Module II Instructor Graded Case Study: "The young applicants"

The Application Appointment (A simple calculator and notepad is helpful for this activity.)

You are a loan originator and you have a new couple, Pat and Kris as customers who are wanting to apply for a mortgage loan. They are new to homebuying and have a lot of questions. They have done quite a bit of research online and know a few of the correct questions to ask when applying for a home loan but could still really need guidance on finding the right solution to their homebuying needs. Their real estate agent has referred them to you.

When they call to set up an appointment, you inform them of the information that they will need to bring in with them to application. Pat is 22 and has been self employed for the past four years, and Kris is 23 and is a recent college graduate and has beginning her first year as a school teacher.

1) What items should you ask them to bring in?

In the initial phone call, they offer up to tell you that they are looking at a two bedroom home with the a sales price of $150,000.00. They have $18,000.00 to put towards down payment, closing costs and prepaid expenses. It is in an up and coming neighborhood where homes are just now beginning to be renovated and sold. This home has recently been renovated and put on the market by a home flipper.

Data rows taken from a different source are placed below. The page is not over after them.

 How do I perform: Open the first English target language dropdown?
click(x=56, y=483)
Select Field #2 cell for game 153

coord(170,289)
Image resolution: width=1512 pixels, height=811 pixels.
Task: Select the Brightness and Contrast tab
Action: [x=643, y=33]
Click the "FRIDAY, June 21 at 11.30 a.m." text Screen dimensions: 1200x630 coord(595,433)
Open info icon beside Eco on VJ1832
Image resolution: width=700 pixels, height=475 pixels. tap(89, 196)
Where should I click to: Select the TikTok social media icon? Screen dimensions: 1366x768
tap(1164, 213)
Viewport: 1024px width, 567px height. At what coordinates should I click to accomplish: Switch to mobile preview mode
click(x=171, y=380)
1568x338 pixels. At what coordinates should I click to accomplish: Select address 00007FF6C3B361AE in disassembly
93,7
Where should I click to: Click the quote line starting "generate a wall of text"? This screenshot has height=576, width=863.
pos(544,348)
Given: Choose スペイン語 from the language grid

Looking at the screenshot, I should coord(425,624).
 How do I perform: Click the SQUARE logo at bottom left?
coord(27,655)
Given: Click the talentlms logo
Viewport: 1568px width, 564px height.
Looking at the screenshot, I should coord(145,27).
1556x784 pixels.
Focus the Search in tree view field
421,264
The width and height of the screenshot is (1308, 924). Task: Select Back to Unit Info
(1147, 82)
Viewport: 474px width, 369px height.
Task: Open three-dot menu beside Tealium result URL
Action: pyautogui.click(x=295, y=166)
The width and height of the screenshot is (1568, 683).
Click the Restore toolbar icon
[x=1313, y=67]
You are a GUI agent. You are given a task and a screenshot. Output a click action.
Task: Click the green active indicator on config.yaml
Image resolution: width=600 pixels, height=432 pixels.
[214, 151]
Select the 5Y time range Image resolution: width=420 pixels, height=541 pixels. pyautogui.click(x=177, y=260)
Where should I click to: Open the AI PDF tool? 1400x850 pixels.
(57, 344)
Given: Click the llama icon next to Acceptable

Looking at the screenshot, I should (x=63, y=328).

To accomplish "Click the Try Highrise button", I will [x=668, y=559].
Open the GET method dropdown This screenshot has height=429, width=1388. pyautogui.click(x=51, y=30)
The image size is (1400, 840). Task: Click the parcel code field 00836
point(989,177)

2) What types of additional questions should you ask Pat and Kris?

You set a time for Pat and Kris to come in for the loan application. You are in the process of going thru the loan application. This is the time where you need to ask appropriate questions relating to their financial situation, current and future, that will help you as a loan originator create an appropriate loan scenario for Pat and Kris. Thru interviewing Pat and Kris, you determine that they are planning on being in the house a maximum of 7 years. As a teacher, Kris has a contract for $45,000 per year. Pat being self employed shows on tax returns and income of $30,000 per year. They have currently monthly debt of $823 per month that includes a car lease and credit card bills. Kris also has a Student loan for $42,000.00 that is in deferment for the next three months. It will have a payment of $323.00 per month when out of deferment.

What would their maximum loan payment be based on the parameters provided based on a maximum debt to income ratio of 43%?What would their maximum loan payment be based on the parameters provided based on a maximum debt to income ratio of 43%?

$6250 monthly X 43% = 2687.00

Please answer the following questions in your response:

1) What items/documents should you ask them to bring in?

2) What types of additional questions should you ask Pat and Kris?

3) What is an example of an illegal discriminatory question to ask Pat and Kris regarding their age?

4) Math Breakdown:

  • What would their maximum allowable debt be based on a maximum debt to income ratio of 43%?
  • The lender has maximum qualifying ratios of 28% for housing to income and 43% for total debt to income. What would their maximum loan payment (PITI) qualify for (after taking into account their other monthly debts)?
  • Using the following numbers to answer the question "Would Pat and Kris be able to purchase this house?" (explain your reasoning)
  • 761 Principal and Interest
  • 150.00 Monthly Homeowners Insurance
  • 165.00 Monthly Taxes
  • 121.00 Monthly Private Mortgage Insurance
  • Don't forget to take into account other monthly debt obligations.